Defence will be given 2.6 billion dollars compared to last year's actual defence spending of 2.4 billion dollars.

Defence has always been a big ticket item in Pakistan's budget, the cost of which is usually blamed on ongoing hostilities with neighbouring India.

As Finance Minister Ishaq Dar announced his budget in parliament, outside rolls of barbed wire hundreds of policemen in riot gear surrounded the white marble building to stop protesters from staging a demonstration.

The demonstrators were mostly businessmen protesting against sales tax. Also among the estimated 300 protesters were members of Pakistan's right-wing Jamaat-e-Islami party, who accused the government of wasting money and sending prices of staples soaring.

The police fired tear gas at the demonstrators, as well as water canons.

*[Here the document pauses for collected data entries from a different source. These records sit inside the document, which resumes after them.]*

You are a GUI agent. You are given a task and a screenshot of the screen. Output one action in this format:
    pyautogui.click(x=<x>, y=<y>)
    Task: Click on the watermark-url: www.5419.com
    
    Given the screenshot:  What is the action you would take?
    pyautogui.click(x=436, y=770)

As always in Pakistan the biggest budget item is debt servicing which will devour a whopping 5.4 billion dollars or nearly half of the total budget. This represents a 6.4 per cent increase over last year.

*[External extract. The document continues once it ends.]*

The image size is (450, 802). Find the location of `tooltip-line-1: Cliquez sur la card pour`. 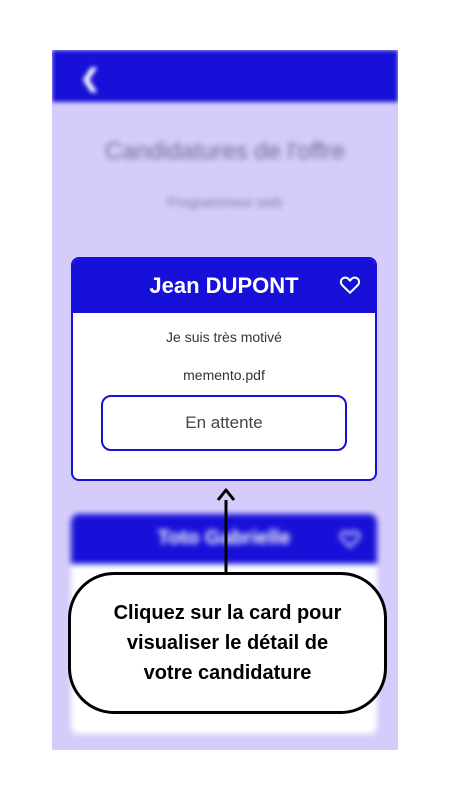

On the development front, which includes this poor country's social programmes, Pakistan will spend 2.19 billion dollars.

According to the budget figures Pakistan fell short on its revenue collection last year. While Pakistan expected to collect 6.6 billion dollars in tax revenue it in fact collected 5.7 billion dollars.

Income tax, which has been difficult to collect in Pakistan, is expected to generate 2.2 billion dollars. Last year income tax generated 1.9 billion dollars, down from the 2.1 billion dollars level that the government expected to collect from income tax.

In Pakistan, a country of 140 million people, less than two million people pay income tax, the biggest defaulters being the country's wealthiest.

This year Pakistan has budgeted a tax revenue of 6.7 billion dollars -- a full one billion dollars more than it was able to collect this year.

The finance minister said Pakistan has come out of the difficulties created by the economic sanctions imposed by the United States and other major donors of aid. ''Now the challenge is to make nuclear Pakistan an economic power,'' he added.